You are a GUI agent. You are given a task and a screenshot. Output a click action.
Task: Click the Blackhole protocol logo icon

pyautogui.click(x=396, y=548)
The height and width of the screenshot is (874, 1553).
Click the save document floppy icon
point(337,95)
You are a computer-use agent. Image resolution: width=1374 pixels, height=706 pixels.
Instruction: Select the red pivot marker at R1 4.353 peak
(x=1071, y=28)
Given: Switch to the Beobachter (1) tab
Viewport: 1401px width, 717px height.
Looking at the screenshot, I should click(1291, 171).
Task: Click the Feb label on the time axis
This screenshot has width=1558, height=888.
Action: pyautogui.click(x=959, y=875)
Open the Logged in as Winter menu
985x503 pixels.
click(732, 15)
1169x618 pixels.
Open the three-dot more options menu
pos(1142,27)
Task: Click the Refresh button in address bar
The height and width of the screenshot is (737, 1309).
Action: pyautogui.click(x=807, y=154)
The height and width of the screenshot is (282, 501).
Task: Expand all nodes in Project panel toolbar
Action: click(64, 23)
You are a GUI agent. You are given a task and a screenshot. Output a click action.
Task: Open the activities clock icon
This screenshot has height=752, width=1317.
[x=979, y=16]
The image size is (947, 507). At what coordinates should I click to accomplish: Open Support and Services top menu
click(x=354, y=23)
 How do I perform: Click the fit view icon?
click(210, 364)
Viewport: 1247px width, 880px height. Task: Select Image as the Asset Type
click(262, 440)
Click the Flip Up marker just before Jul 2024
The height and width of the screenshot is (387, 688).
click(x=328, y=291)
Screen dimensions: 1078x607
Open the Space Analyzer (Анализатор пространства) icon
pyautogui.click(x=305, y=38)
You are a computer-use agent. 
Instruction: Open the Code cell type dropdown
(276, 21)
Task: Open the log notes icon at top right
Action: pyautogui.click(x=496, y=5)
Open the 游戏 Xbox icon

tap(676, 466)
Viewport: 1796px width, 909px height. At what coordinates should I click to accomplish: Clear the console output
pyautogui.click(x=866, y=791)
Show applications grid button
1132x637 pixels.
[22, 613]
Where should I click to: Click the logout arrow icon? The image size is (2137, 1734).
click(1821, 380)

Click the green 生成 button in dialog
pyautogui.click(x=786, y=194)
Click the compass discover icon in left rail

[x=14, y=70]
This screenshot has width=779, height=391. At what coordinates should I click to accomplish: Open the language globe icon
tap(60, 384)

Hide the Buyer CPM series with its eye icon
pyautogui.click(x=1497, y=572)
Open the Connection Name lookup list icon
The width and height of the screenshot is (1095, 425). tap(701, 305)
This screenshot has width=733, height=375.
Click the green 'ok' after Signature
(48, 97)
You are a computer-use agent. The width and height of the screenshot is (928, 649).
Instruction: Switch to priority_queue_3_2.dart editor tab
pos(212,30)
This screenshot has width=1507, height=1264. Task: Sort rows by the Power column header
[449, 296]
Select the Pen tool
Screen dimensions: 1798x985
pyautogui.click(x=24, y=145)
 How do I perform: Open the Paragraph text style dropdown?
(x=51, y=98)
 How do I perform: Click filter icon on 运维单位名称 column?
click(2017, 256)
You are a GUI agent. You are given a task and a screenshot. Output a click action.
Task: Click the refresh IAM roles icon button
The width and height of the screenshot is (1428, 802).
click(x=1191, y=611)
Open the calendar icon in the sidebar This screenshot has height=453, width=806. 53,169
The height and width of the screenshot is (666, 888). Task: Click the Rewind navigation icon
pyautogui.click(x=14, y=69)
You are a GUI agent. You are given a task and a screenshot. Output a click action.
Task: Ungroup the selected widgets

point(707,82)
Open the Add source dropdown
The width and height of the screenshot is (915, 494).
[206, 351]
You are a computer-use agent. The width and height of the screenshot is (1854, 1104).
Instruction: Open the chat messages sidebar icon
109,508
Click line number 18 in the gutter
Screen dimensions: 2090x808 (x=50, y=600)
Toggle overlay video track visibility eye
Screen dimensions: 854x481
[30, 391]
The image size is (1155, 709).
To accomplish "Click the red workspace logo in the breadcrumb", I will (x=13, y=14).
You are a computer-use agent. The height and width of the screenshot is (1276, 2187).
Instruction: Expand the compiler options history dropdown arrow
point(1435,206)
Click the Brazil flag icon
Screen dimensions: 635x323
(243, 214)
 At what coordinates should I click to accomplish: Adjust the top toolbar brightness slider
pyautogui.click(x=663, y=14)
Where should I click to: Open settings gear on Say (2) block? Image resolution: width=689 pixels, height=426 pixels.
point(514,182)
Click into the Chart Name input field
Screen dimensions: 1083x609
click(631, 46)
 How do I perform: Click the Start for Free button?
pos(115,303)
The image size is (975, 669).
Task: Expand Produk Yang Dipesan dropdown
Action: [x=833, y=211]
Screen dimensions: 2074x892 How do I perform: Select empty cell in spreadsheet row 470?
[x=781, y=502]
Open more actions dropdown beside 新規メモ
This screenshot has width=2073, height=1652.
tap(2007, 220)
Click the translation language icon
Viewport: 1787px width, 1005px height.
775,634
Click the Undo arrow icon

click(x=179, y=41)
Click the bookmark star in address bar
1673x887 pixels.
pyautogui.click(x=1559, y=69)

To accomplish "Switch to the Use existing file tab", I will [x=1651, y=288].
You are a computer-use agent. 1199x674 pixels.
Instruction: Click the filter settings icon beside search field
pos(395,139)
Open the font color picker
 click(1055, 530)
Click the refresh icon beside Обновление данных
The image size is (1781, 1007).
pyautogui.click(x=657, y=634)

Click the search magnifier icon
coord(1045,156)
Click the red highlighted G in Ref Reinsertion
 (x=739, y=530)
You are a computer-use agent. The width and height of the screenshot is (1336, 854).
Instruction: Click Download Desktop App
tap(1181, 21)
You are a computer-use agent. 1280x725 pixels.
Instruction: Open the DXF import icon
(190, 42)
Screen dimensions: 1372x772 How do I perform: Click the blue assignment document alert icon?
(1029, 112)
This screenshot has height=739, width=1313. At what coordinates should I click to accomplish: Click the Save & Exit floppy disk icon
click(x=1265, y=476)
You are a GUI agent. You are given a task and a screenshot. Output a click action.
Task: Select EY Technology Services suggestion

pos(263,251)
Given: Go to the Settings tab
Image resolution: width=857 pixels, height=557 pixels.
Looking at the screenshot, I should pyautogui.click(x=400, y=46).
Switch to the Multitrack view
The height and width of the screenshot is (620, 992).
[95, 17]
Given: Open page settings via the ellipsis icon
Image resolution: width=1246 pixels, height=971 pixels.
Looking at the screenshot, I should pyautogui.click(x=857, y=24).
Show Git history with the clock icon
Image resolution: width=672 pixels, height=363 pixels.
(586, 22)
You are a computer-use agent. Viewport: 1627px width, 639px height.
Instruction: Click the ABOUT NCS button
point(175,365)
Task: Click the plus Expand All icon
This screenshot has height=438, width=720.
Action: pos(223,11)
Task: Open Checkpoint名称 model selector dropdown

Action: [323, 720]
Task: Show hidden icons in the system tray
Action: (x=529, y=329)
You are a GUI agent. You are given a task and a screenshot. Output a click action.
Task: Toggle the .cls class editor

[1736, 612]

|---|

What you will do — What is needed is every line of the records above that contains the word "computer".

Response —
You are a computer-use agent. Image resolution: width=1374 pixels, height=706 pixels.
You are a computer-use agent. 
You are a computer-use agent. The width and height of the screenshot is (928, 649).
You are a computer-use agent. The width and height of the screenshot is (1854, 1104).
You are a computer-use agent. The height and width of the screenshot is (1276, 2187).
You are a computer-use agent. 1199x674 pixels.
You are a computer-use agent. The width and height of the screenshot is (1336, 854).
You are a computer-use agent. 1280x725 pixels.
You are a computer-use agent. Viewport: 1627px width, 639px height.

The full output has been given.